NEWS Euthanasia policy France
Frenchman who is not allowed to get euthanasia, is also not allowed to stream his death live on Facebook
Even President Macron sympathizes with him, but the law is the law he says, and French law prohibits euthanasia. That means no doctor can help Alain Cocq die, but even the live streaming of his slow, protracted death on Facebook is not allowed - Facebook blocks live streams of 'suicide'. Cocq's death will become a statement of powerlessness.
Daan Kool - September 6, 2020, 18:52
Alain Cocq is lying in bed in his apartment in Dijon. Image AFP
The incurably ill Alain Cocq (57) calls it his 'final battle'. After his euthanasia request was rejected, he decided not only to stop taking food, fluids and medication, but also to stream his dying process live on Facebook. 'You can't die with dignity in France,' says Cocq, who wanted his action to spark a debate about France's strict euthanasia policy.
However, he had counted outside the rules of Facebook. The social medium is 'deeply affected by the difficult situation Alain Cocq is going through', said a spokesperson in Le Monde, but it nevertheless decided to block the live stream because the company's house rules do not allow 'suicide attempts' to be shared. On his Facebook page, Cocq is calling on his 23 thousand followers to protest against this decision.
Cocq has been suffering from a rare, incurable disease in his veins for 34 years. That did not stop him from living a militant life. In the nineties he rode a 'Tour de France' in his wheelchair to draw attention to the position of disabled people. But Cocq's health deteriorated noticeably in a short period of time. Since two years he is confined to bed and dependent on tube feeding. He has suffered five heart attacks and seven strokes in recent years, and is increasingly losing his hearing and sight. 'I'm just lying there staring at the ceiling. No, this is not a life,' he said to the French public broadcaster.
'Candy'
At the end of July Cocq wrote a letter to President Macron, asking for 'the right to a dignified death, with active medical assistance'. Cocq asked Macron to make an exception to the strict French euthanasia law by allowing his doctors to give him a lethal dose of sleeping pills.

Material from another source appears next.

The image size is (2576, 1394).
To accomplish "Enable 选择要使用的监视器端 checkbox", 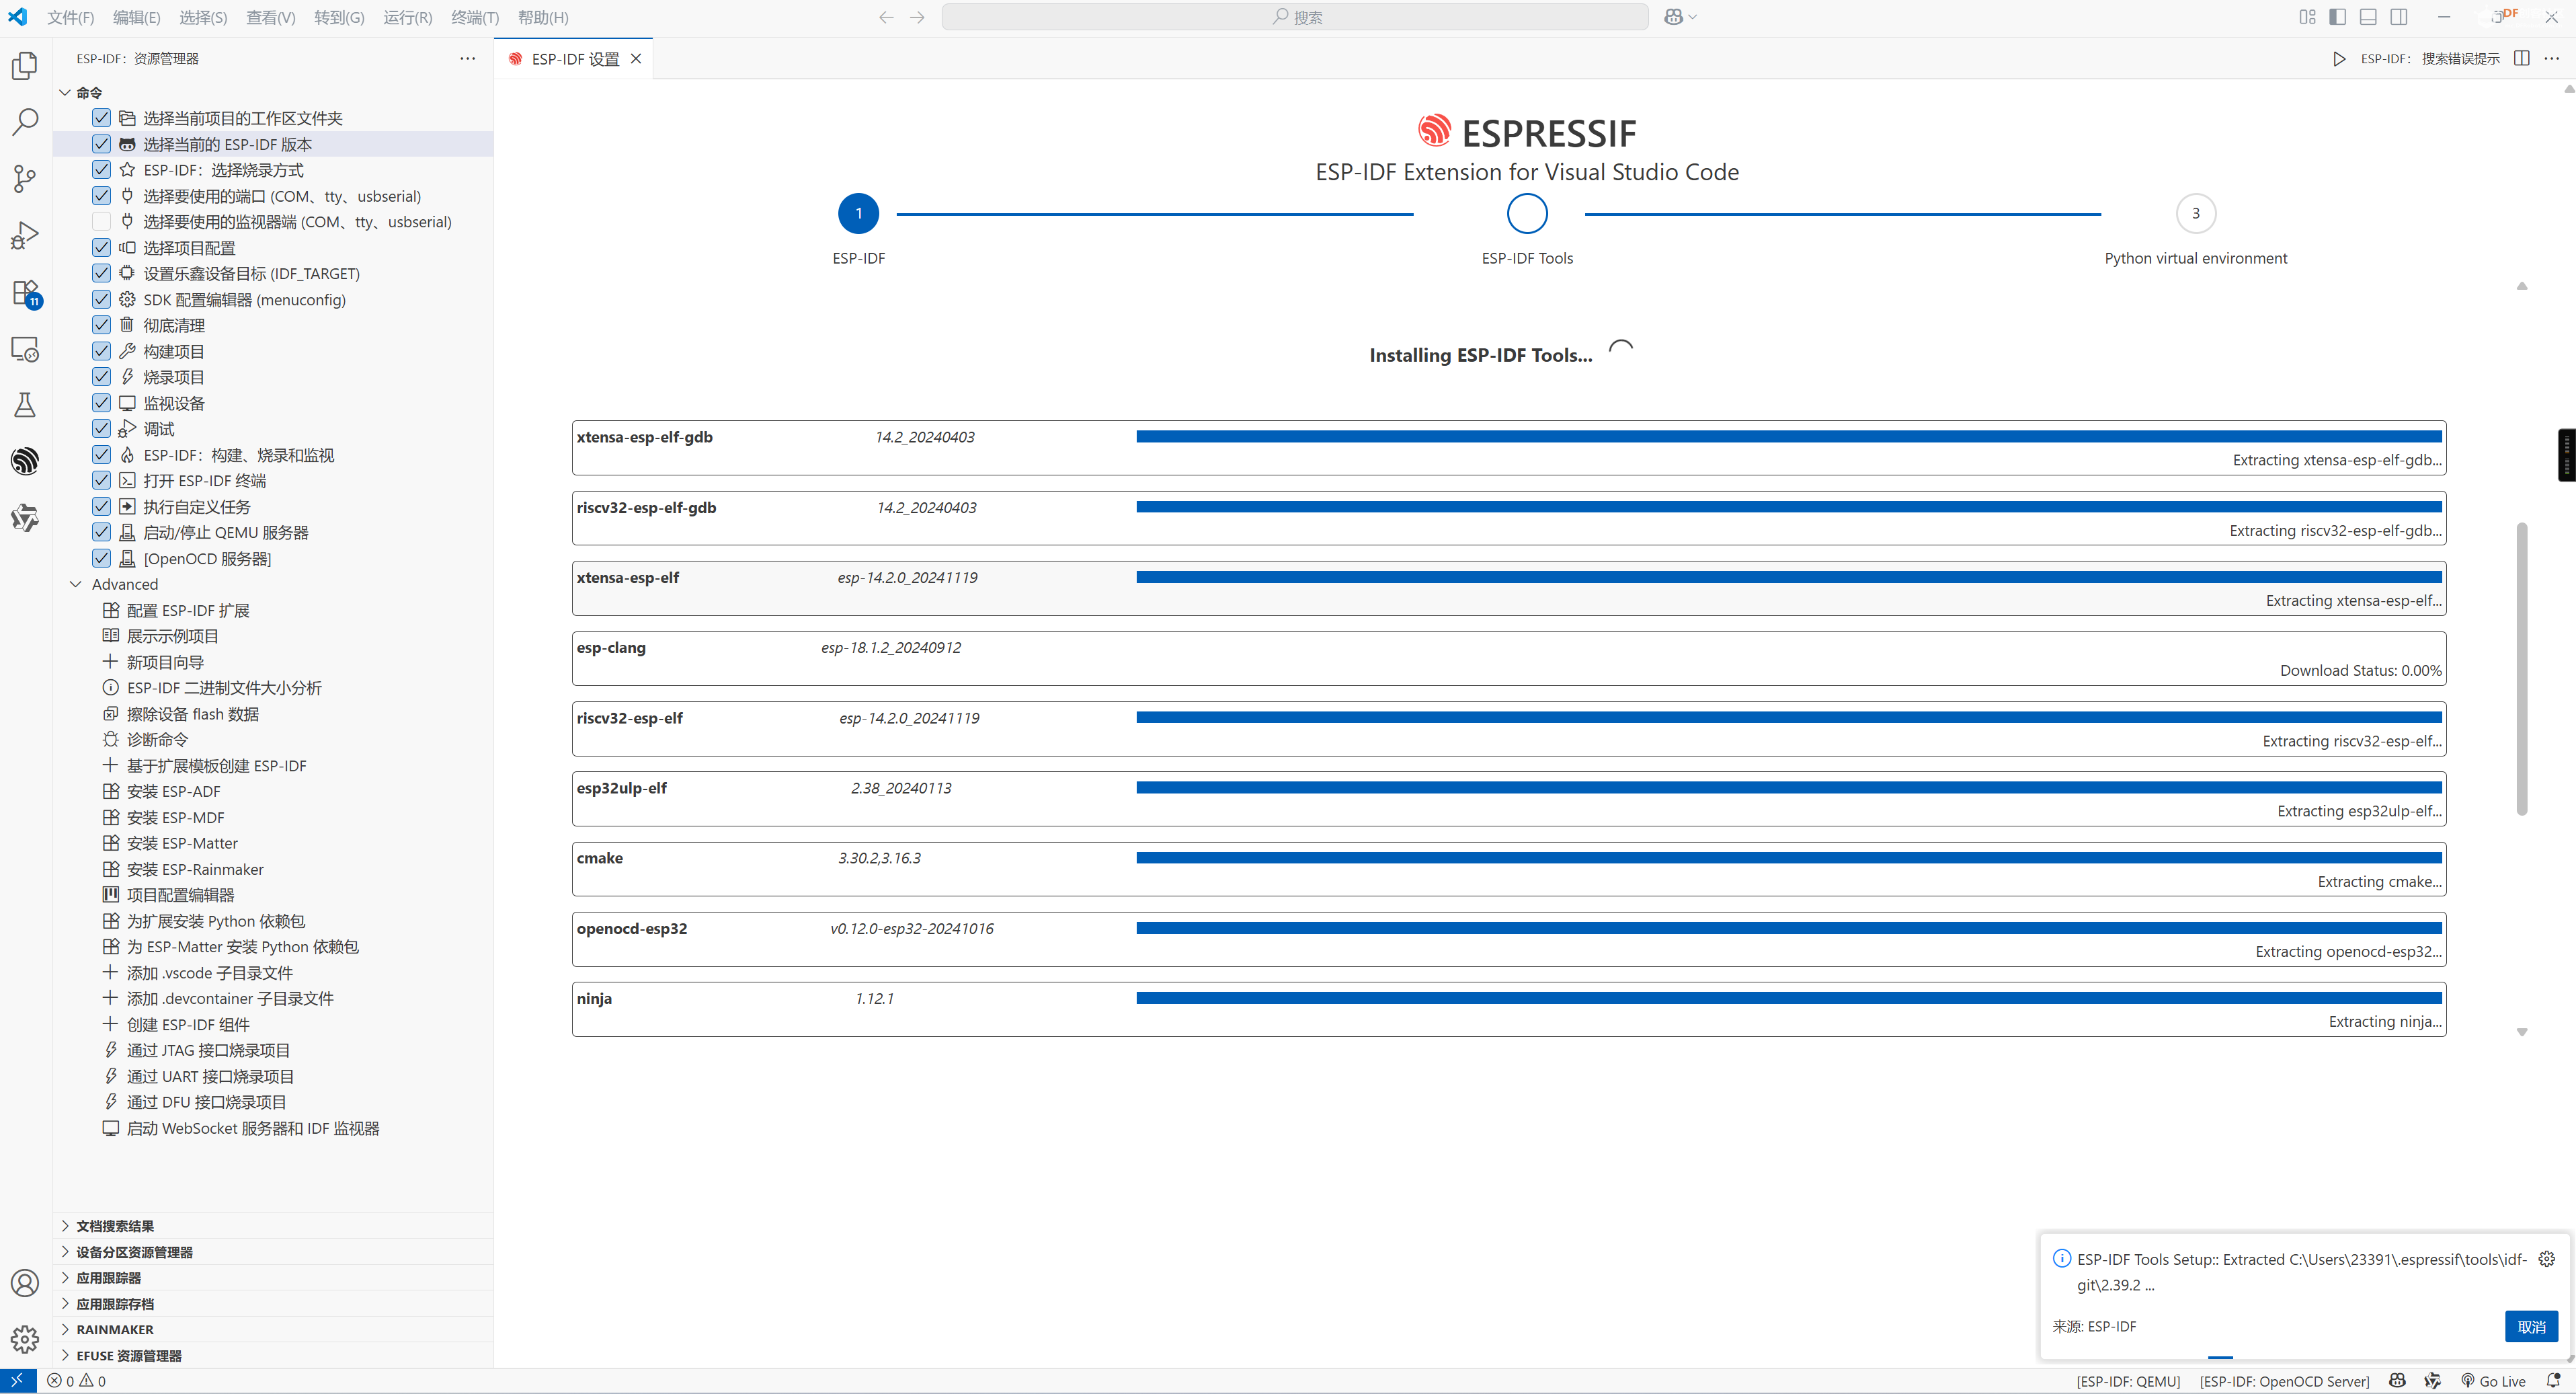I will [x=101, y=222].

In a video on his Facebook page he talked about his 'candy'. He wanted to 'finally fall asleep', 'find relief from the pain that has been torturing me for 34 years'.
The president wrote back to be emotionalized and to respect Cocq's plan. But Macron cannot 'ask anyone to violate our current legal frameworks'. 'I am not above the law and I am not able to grant your request'.
Although about 90 percent of French people are in favor of euthanasia, active medical termination of life is not allowed in France. Only if there is 'an advanced and terminal stage of a serious and incurable condition' - in other words, if a patient has only a few days or hours to live - may physicians prescribe painkillers that 'as a secondary effect, shorten life'. Patients such as Cocq, who do not want to wait for the agony that precedes those last days, are excluded.
Symbol
Cocq is not the first terminally ill Frenchman who has become a symbol of the fight against the strict euthanasia policy. In 2002, Vincent Humbert, paralyzed, blind and deaf following a motorcycle accident, asked President Chirac for euthanasia. The request was rejected. Humbert's mother eventually administered him a lethal dose of sleeping pills. A criminal investigation was opened against her; the case was discontinued. In 2008, Chantal Sébire, who had a tumor in her face, asked in vain for medical termination of life to then President Sarkozy. She also died later that year of a high dose of sleeping pills.
There are hardly countries where, on paper, religion and politics are so strongly separated as in France. But in practice, French society is firmly based on Catholic principles. This is reflected in medical-ethical issues such as the euthanasia debate - but also, for example, in gay marriage. When this was introduced in 2013, more than 300 thousand opponents demonstrated in Paris.
Cocq stressed in the French media that he himself is a Catholic and that his euthanasia request is not at odds with that. 'God is love. He would not let his people suffer unnecessarily'. In the night from Friday to Saturday Cocq had his final meal. He expects to die within a few days. 'The road to deliverance begins,' he said in a video, 'and believe me, I am happy'.